++++ MATERIAL PROVIDED ++++

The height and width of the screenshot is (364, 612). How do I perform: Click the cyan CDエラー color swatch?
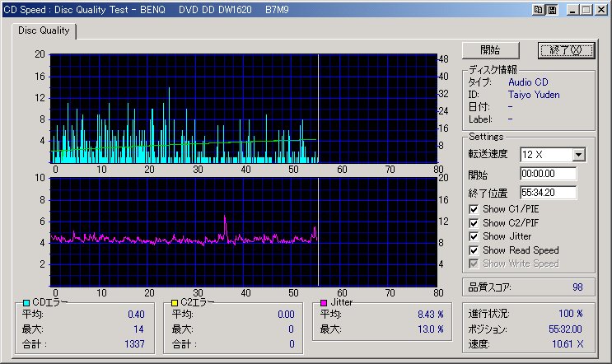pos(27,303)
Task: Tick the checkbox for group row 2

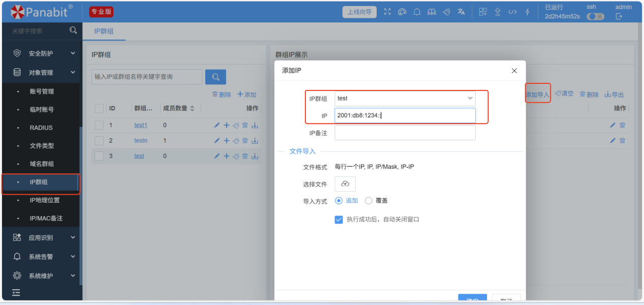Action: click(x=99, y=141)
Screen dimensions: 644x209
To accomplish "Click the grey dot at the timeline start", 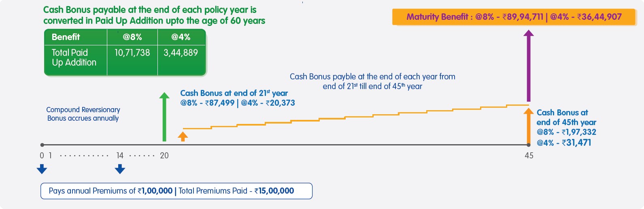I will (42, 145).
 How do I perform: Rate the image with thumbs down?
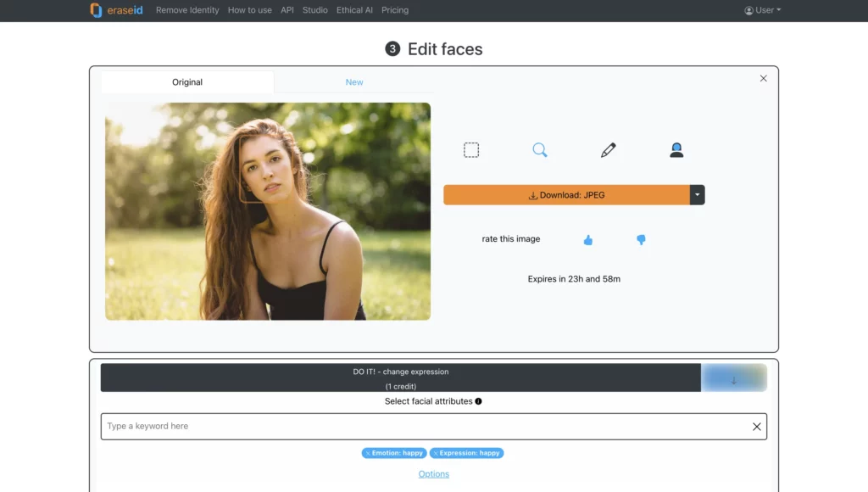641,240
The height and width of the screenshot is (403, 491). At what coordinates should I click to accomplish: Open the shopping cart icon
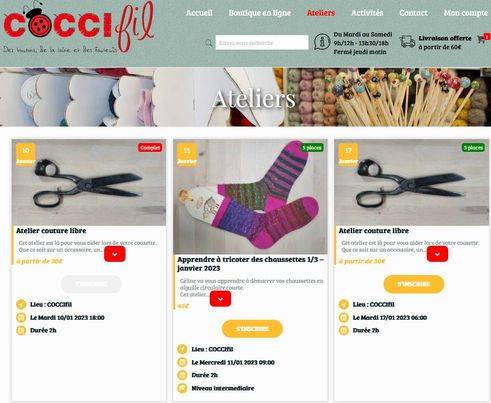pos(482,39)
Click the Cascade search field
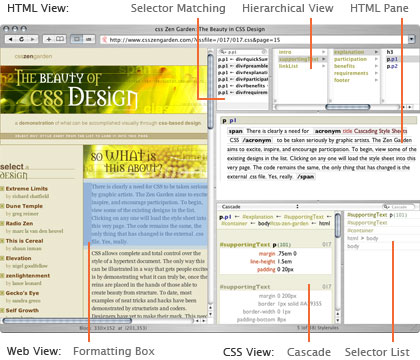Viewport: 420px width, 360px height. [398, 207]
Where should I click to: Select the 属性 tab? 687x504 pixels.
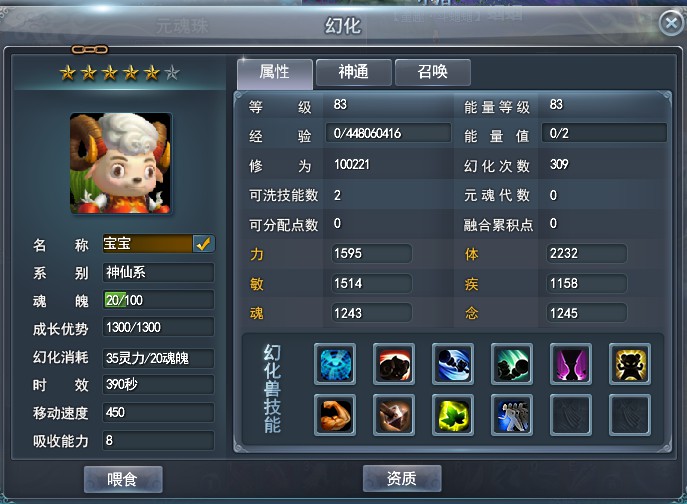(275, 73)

++++
++++ MATERIAL PROVIDED ++++

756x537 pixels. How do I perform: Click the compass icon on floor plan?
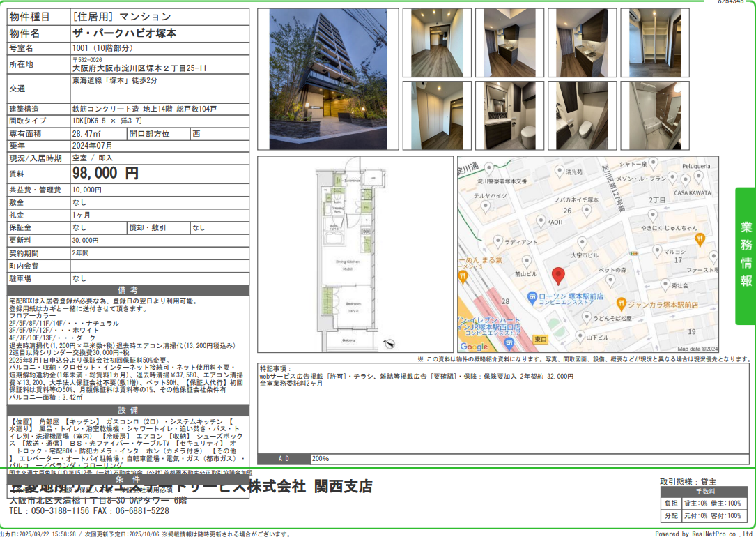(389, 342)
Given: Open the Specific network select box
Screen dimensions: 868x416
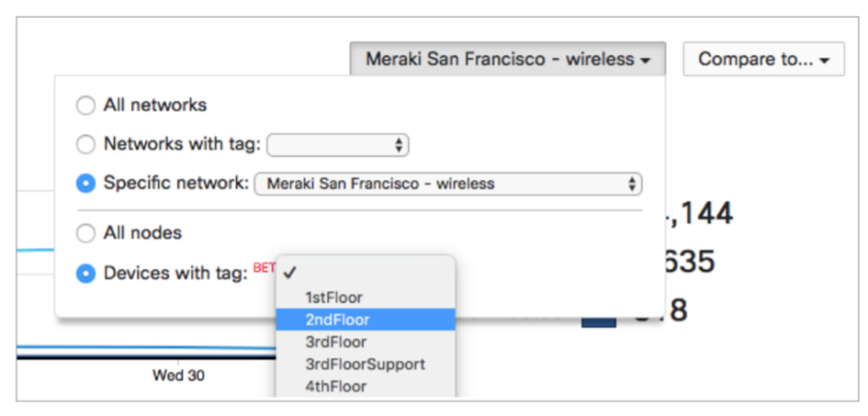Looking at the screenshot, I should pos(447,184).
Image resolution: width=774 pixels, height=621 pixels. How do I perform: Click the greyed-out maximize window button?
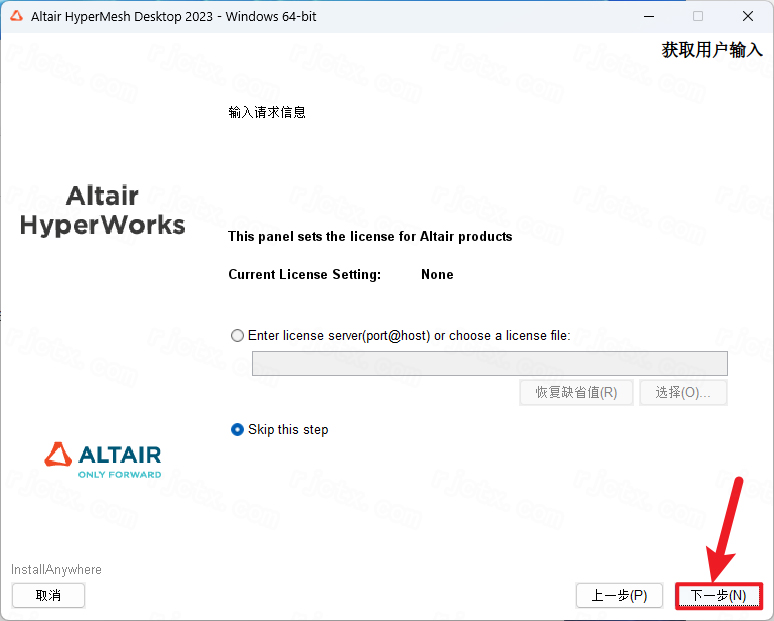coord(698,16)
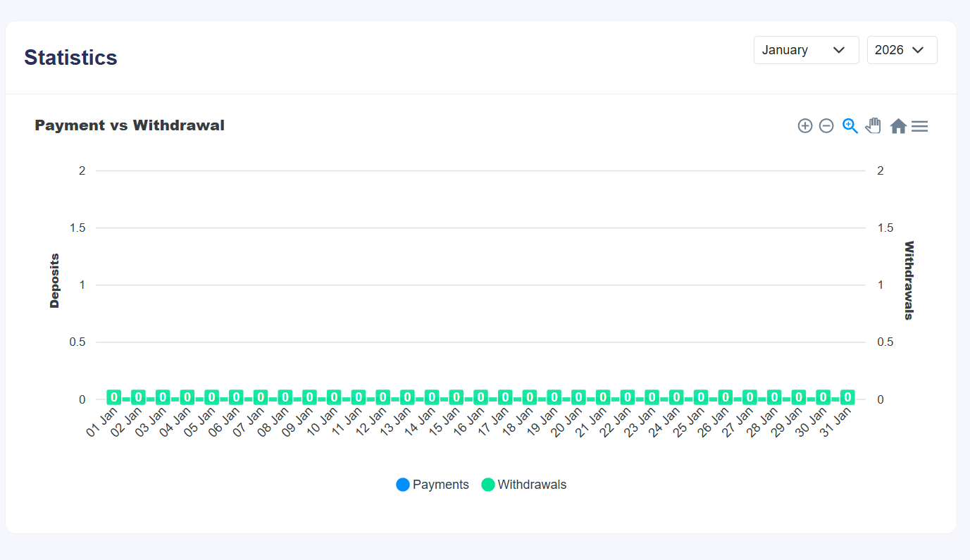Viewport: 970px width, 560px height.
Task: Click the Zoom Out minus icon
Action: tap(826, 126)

++++

# WORK REQUEST
Output exactly the lines above, from the line with "The height and width of the screenshot is (364, 612)." to the line with "Screen dimensions: 644x209", both included; skip the pictures.

# SOLUTION FOR THIS EXERCISE
The height and width of the screenshot is (364, 612). How do I perform: Click the cyan CDエラー color swatch?
pos(27,303)
Task: Tick the checkbox for group row 2

Action: click(x=99, y=141)
Screen dimensions: 644x209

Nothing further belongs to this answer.